Why is object-oriented programming preferred in most projects? OOP offers an effective way to combat their complexity. Instead of considering the program as a sequence of executable instructions, it presents it as a group of objects with certain properties and performs certain actions with them. This leads to clearer, more reliable and easy to maintain applications.
The basic principles of object-oriented programming (OOP) were formed because limitations were discovered in the previously existing approaches. Among them - unlimited access to data and a large number of relationships that impose restrictions on making changes. Their awareness and reasons are important in order to understand what OOP is in programming and what are its advantages.
Procedural Languages
C, Pascal, FORTRAN and similar languages are procedural. That is, each of their operators orders the computer to do something: get the data, add the numbers, divide by six, display the result. The application in the procedural language is a list of instructions. If it is small, no other organizational principle (often called a paradigm) is required. The programmer creates a list of instructions, and the computer executes them.
Division into functions
When applications grow larger, the list is cumbersome. Few can understand more than a few hundred instructions until they are grouped. For this reason, the function has become a way to make applications more understandable to its creators. In some languages, the same concept may be called a subprogram or procedure.
The application is divided into functions, each of which has a clearly defined purpose and interface.

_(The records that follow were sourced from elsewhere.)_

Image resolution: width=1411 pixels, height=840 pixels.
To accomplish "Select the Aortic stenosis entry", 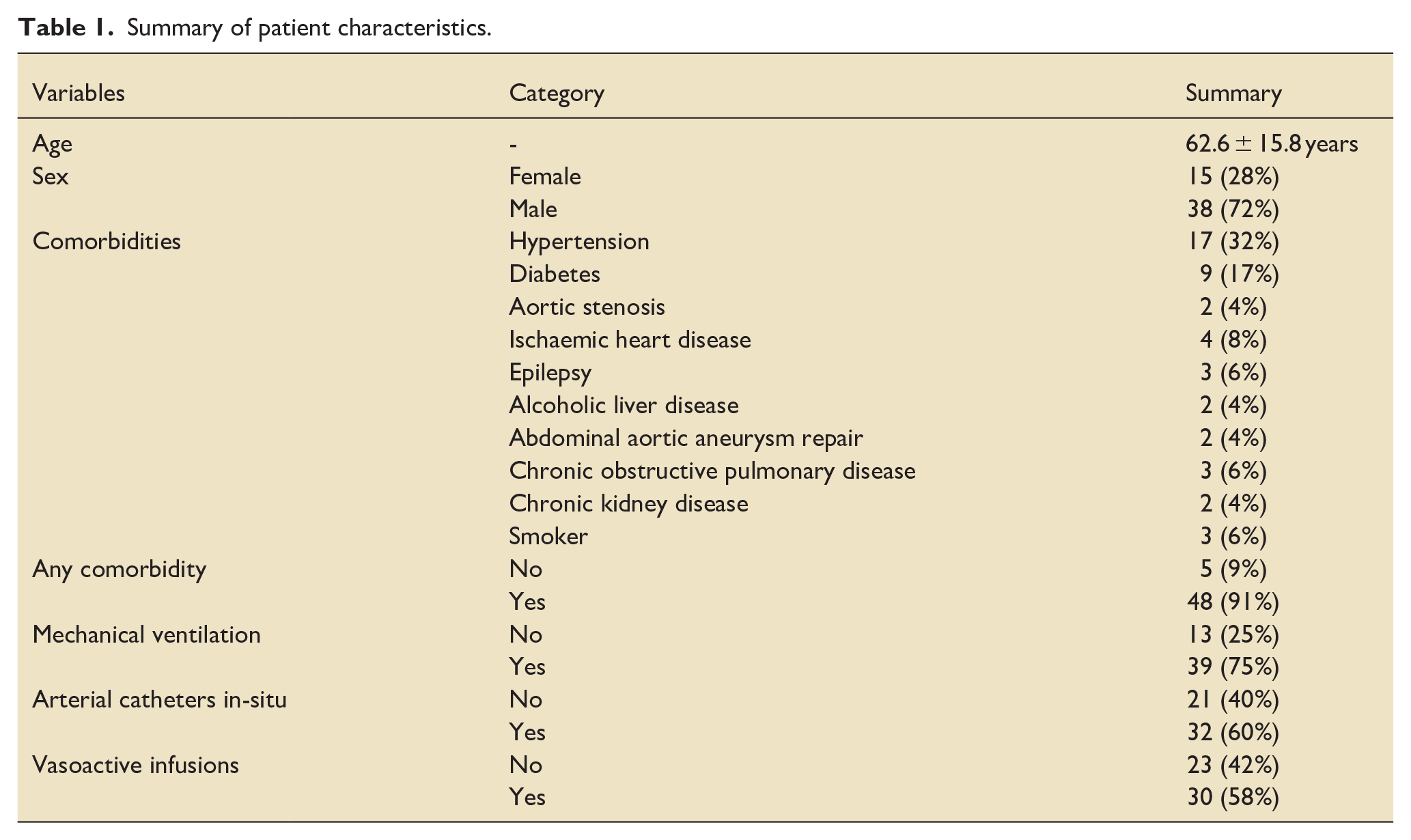I will pos(587,307).
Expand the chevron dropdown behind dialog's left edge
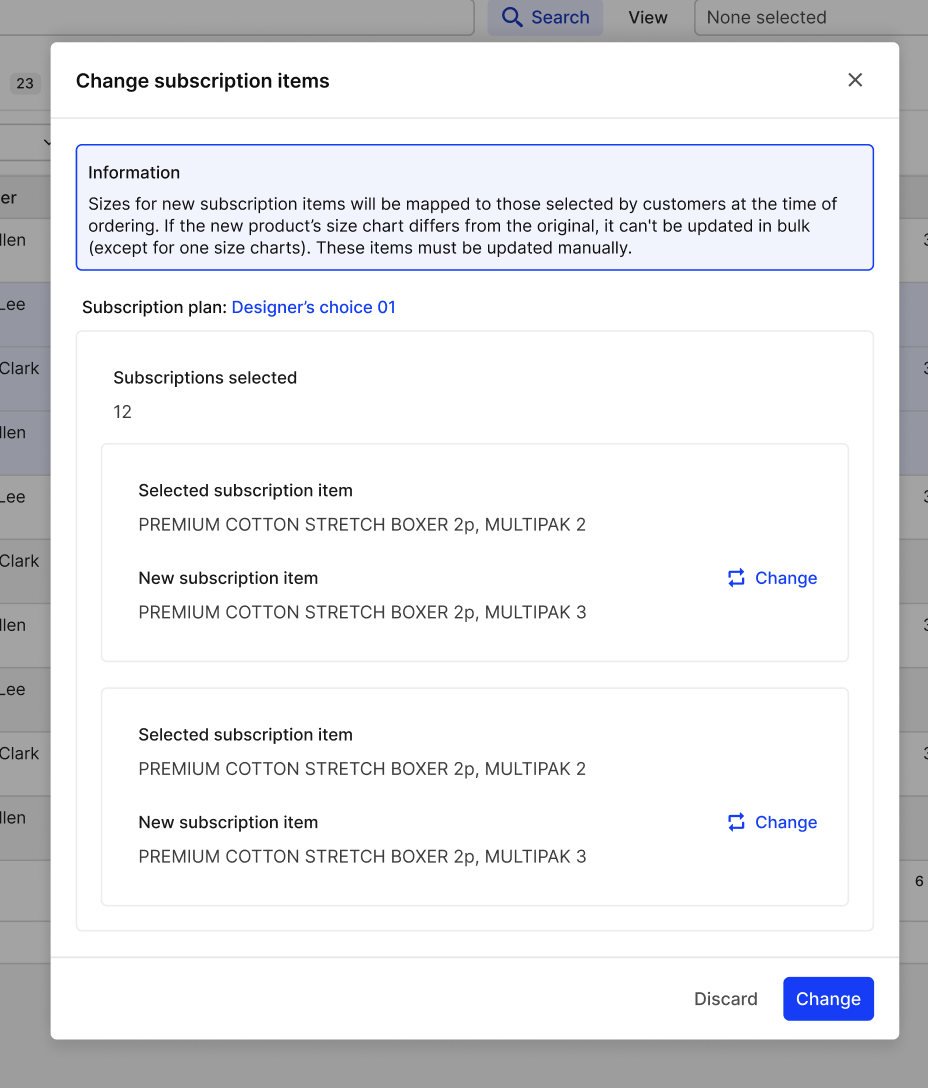 pyautogui.click(x=46, y=142)
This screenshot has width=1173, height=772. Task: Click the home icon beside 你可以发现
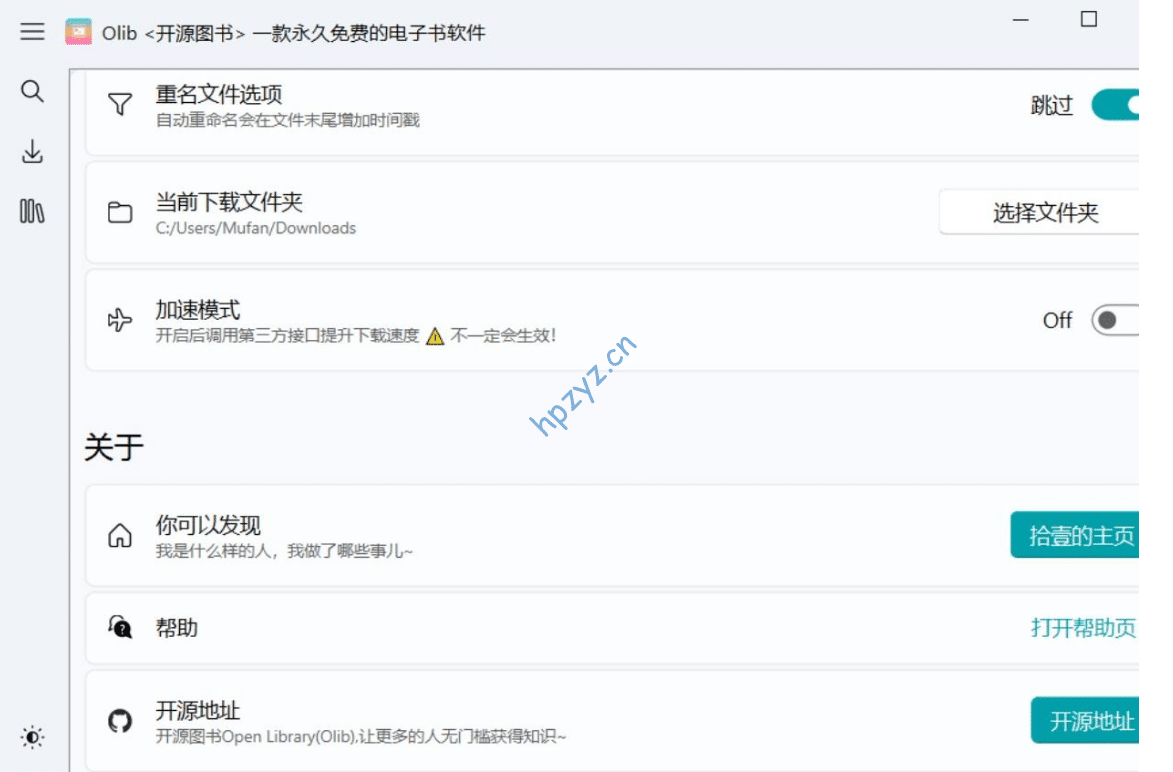pos(120,536)
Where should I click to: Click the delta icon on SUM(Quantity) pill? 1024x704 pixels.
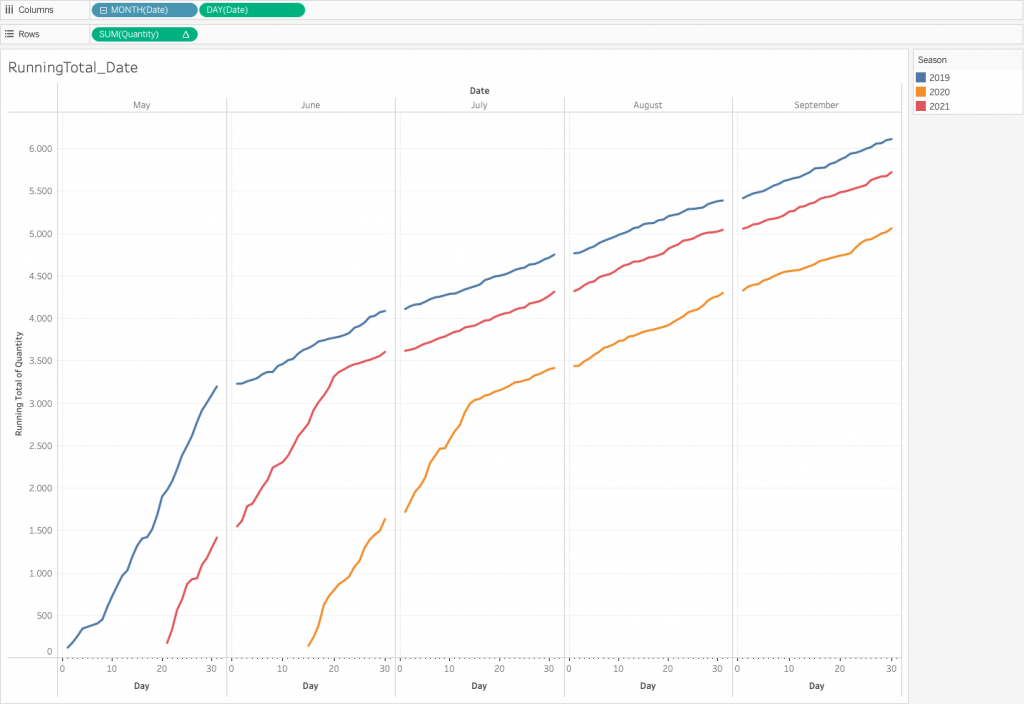click(186, 35)
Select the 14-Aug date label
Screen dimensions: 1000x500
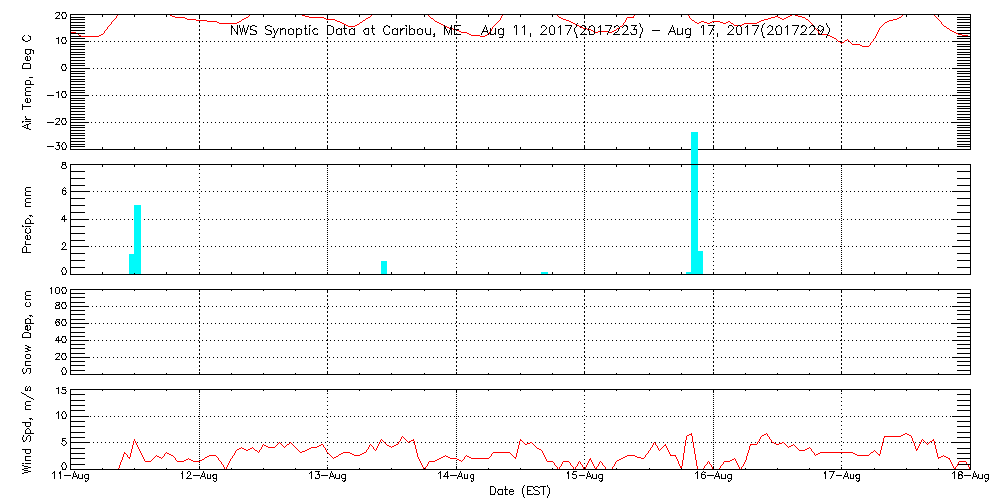(456, 476)
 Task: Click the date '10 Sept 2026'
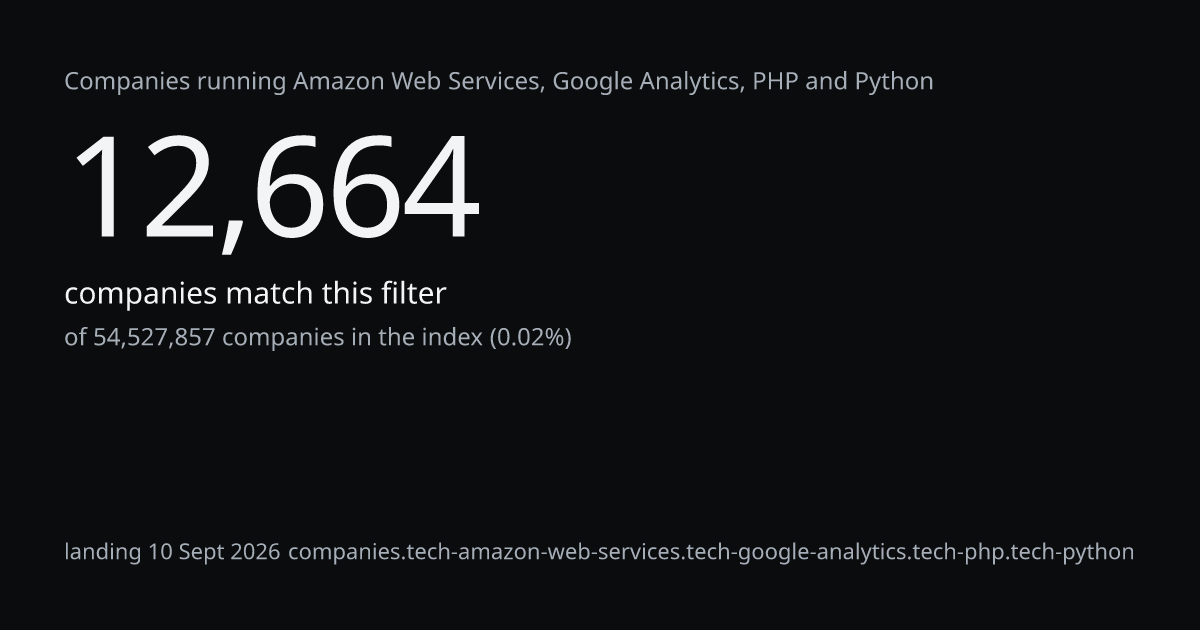pyautogui.click(x=214, y=552)
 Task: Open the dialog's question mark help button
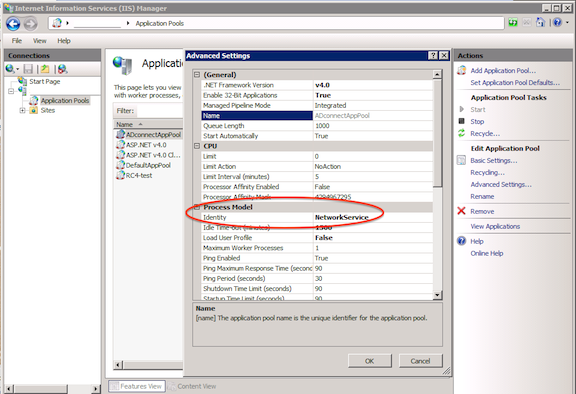[433, 55]
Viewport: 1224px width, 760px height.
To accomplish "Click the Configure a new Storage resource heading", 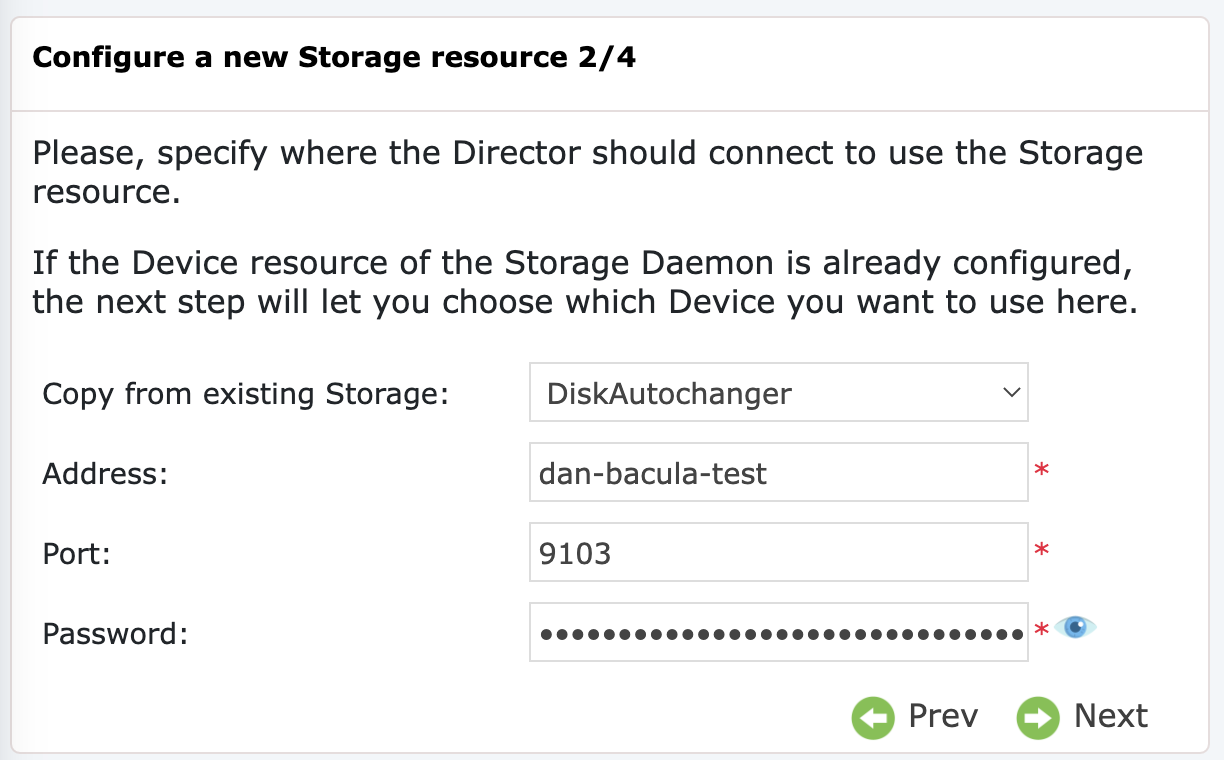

The idea of dividing into procedures can be expanded by grouping them into a larger object called a module, but the principle is similar: grouping components that execute lists of instructions.
The division into functions and modules is one of the cornerstones of structural programming, which for several decades before the emergence of OOP was the dominant paradigm.
Structural Programming Issues
As applications grew larger, structural programming began to experience difficulties. Projects were getting too complicated. Charts moved. Involved a greater number of programmers. Difficulty grew. Costs took off, the schedule moved on, and collapse came.
An analysis of the causes of these failures revealed flaws in the procedural paradigm. No matter how well a structured programming approach is implemented, large applications become overly complex.
What are the causes of these procedural language problems? First, functions have unlimited access to global data. Secondly, unrelated procedures and meanings poorly model the real world.
If we consider these problems in the context of a stock accounting program, then one of the most important global data elements is the totality of accounting units. Different functions can access them to enter a new value, display it, change it, etc.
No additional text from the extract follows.